HR 3590 and MTM (I know... interesting subject matter)

On the morning of Christmas Eve, the United States Senate voted to approve HR 3590, the health care reform bill. Now all that is left is for the Senate and House to reconcile the bill and send it to the President for his signature.

If you visit the APhA website, you'll see the organization applauding the inclusion of MTM services in the bill. We all know that Medication Therapy Management is their thing. But does the inclusion of MTM in the bill really do anything to advance the profession of pharmacy?

The APhA statement following the passage of the bill, the APhA says that it supports the provisions of the bill that:
  • expand patient access to pharmacist clinical services
  • ensure patient access to medications
  • ensure a viable pharmacy infrastructure
  • improve the Medicare D MTM program

Looking at the language of the text of the bill, I do like seeing that the bill specifically states "pharmacist-delivered MTM services". From what I read, that means call center nurses who work for the insurance company can't provide the MTMs. It means that the call center pharmacists who work for the insurance company get to do it instead.

I would like to see the opportunity to provide the MTMs to be offered to the community pharmacists first. We are the ones who see the patients every day. We know their faces. We know their situations. We know their histories. We know that they tried their spouses cholesterol medication when they ran out of their own. We know how bad of an idea that was, too.

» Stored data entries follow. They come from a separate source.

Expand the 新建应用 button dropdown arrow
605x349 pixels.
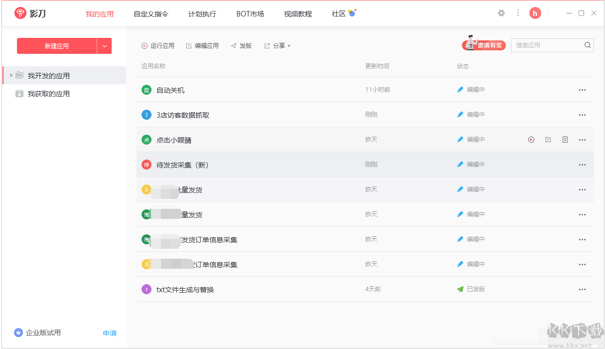pos(105,45)
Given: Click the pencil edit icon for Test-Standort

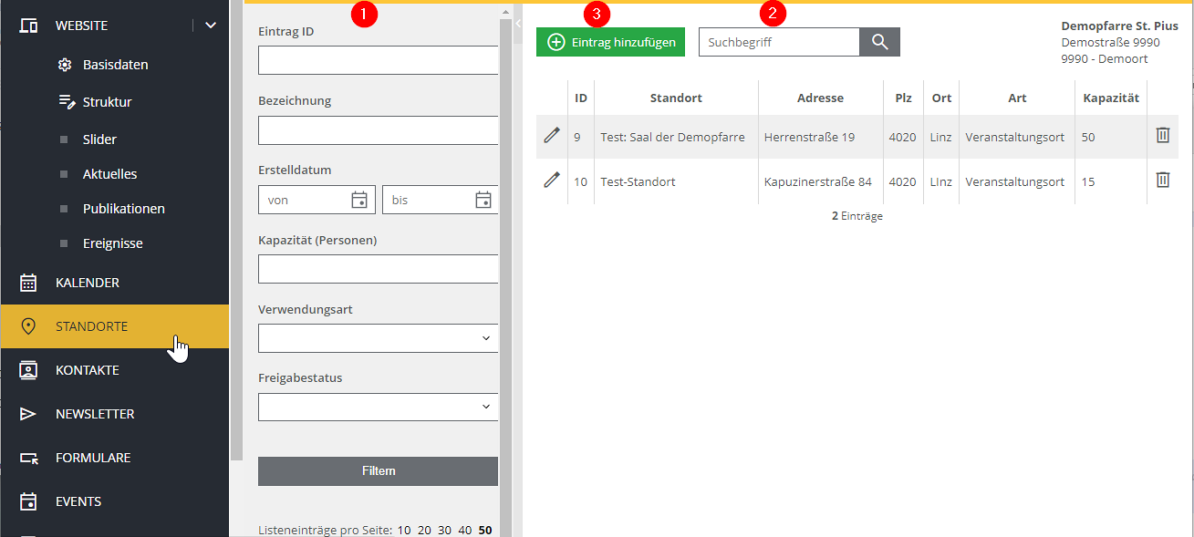Looking at the screenshot, I should [x=551, y=181].
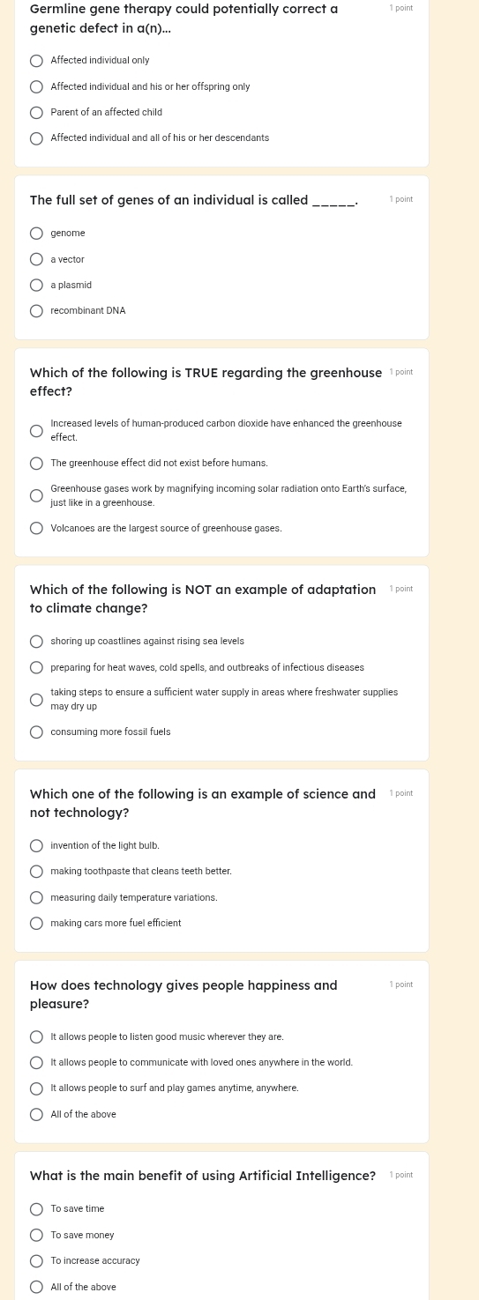Viewport: 479px width, 1300px height.
Task: Select "To save time" for AI benefit
Action: pyautogui.click(x=36, y=1209)
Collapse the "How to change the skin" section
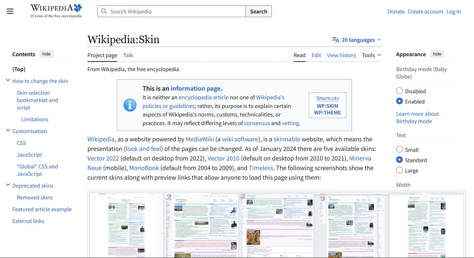The width and height of the screenshot is (474, 258). [x=8, y=79]
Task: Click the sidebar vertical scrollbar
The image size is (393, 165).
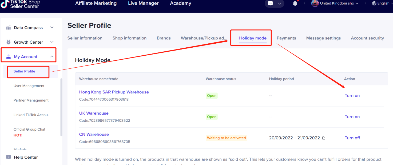Action: click(61, 107)
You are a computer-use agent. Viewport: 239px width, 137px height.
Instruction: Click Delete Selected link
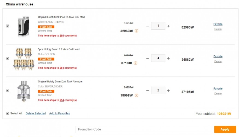click(x=36, y=114)
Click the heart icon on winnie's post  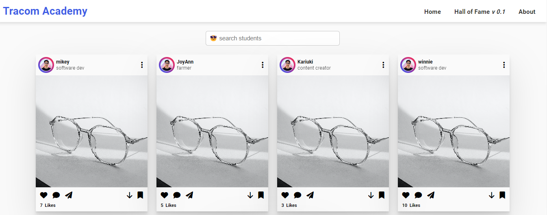(x=406, y=195)
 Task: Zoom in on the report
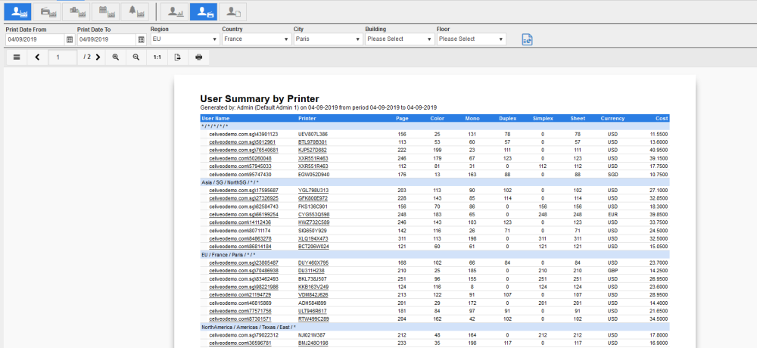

To a call center pharmacist, they are a chart. The call center pharmacist is going to suggest alternatives for the patients that didn't work five years ago when the patient was insured by the local plant. The fact that a clinical pharmacist recommends it doesn't mean that it is going to work now. There is no provider-patient relationship established.

After the call, the patient is going to come to the local pharmacist and ask about the call. More than likely, the local pharmacist will reassure the patient about the recommendations, only the local pharmacist won't get paid for the time spent with the patient (and get backed-up on their dispensing functions).

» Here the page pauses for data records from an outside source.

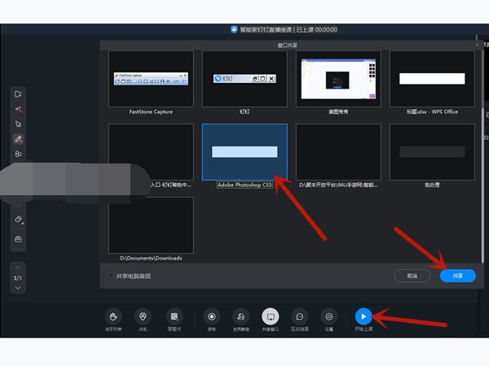The width and height of the screenshot is (489, 366).
Task: Select the eraser tool in left toolbar
Action: (19, 220)
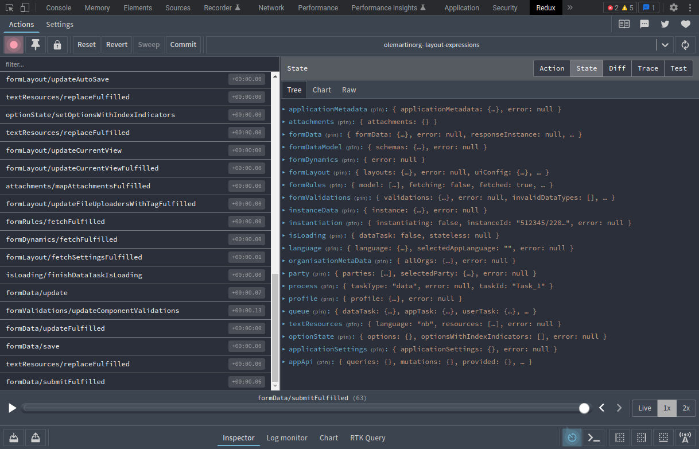Screen dimensions: 699x449
Task: Click the refresh instance icon
Action: pos(685,45)
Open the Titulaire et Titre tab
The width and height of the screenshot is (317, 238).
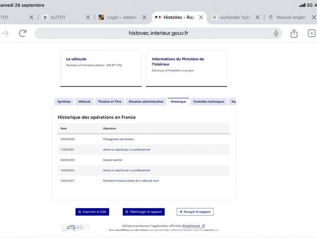[x=110, y=102]
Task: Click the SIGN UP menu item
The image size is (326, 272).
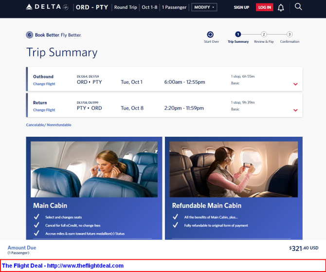Action: point(241,7)
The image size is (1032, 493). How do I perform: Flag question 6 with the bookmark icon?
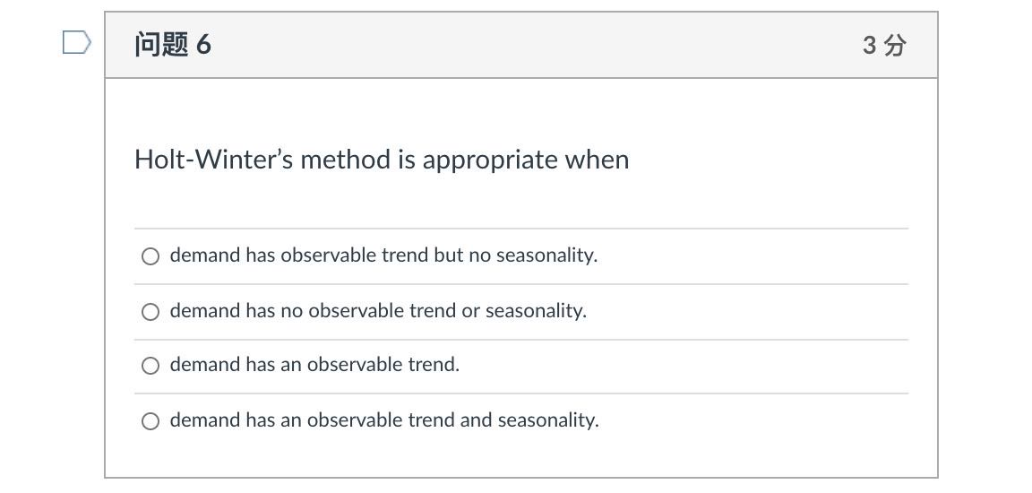click(x=76, y=43)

I would like to see a business model where medication therapy management is incorporated into practice and is self-sustaining. Everything that I have seen on MTM practice settings is in academia (funded by grants), clinics (funded by government), or as an add-on to retail services (funded by the dispensing functions of the pharmacy).

Once we see that MTMs are a viable business model, I think you'll see more pharmacists get on board with it. But for now, MTMs just don't cut it and I think most would agree that it just isn't doing anything to advance the practice of pharmacy for those of us who see the patients on a daily basis.

1 comment:

The Redheaded Pharmacist said...

The closest thing I can think of that is an example of what you are talking about is The Asheville Project. And they had to repeatedly prove they could save the healthcare system dollars to survive.

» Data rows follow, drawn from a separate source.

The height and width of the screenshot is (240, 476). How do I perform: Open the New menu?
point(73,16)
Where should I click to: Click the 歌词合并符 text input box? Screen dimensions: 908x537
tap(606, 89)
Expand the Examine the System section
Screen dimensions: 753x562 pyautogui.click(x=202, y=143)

Believe me, the way retail pharmacists can get MTMs and get paid for them is they must prove there is value in them. We must show that we can save patients from costly complications, ER visits, MD visits, etc and then monetize those savings to show insurance companies we've saved them an average of X dollars per patient or X amount per counseling session. If we can do that we can then negoitiate fees for those services and call them MTMs, clinical services, patient management fees or whatever you want to label them. Prove that they save money and improve outcomes and they become worth money!